Which items will you reproduce unchanged, from the line with "Given: Select CAST from the main menu" to the line with "Action: [x=1243, y=642]", including both of those lines?

======== TASK INPUT

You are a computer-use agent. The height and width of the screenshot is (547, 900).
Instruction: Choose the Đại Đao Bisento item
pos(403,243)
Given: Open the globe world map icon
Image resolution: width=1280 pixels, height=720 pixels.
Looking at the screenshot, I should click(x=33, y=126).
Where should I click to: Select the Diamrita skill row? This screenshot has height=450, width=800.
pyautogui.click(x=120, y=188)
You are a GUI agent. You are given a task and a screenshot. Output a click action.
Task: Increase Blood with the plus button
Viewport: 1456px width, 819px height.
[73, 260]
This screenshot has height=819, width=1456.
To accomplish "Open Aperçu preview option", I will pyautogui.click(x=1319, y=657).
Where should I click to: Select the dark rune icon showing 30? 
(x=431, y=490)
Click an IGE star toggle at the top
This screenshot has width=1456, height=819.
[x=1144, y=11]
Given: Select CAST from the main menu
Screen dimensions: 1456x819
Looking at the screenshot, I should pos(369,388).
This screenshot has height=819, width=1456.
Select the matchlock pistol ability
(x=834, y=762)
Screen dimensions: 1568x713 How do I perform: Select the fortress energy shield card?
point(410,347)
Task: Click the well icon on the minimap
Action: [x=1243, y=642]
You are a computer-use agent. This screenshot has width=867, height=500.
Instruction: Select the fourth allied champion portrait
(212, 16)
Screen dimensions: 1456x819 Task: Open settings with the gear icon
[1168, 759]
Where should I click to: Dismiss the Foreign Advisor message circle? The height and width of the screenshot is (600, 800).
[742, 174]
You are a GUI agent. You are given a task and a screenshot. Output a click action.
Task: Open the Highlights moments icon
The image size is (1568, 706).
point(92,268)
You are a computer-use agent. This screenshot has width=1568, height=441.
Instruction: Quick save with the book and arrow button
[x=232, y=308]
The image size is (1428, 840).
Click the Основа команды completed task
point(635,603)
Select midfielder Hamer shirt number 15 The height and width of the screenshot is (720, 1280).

================

(PROBLEM SOLUTION)
Given: Select CAST from the main menu
Screen dimensions: 1456x819
Looking at the screenshot, I should pos(369,388).
This screenshot has height=819, width=1456.
Select the matchlock pistol ability
(x=834, y=762)
Screen dimensions: 1568x713 How do I perform: Select the fortress energy shield card?
point(410,347)
Task: Click the well icon on the minimap
Action: [x=1243, y=642]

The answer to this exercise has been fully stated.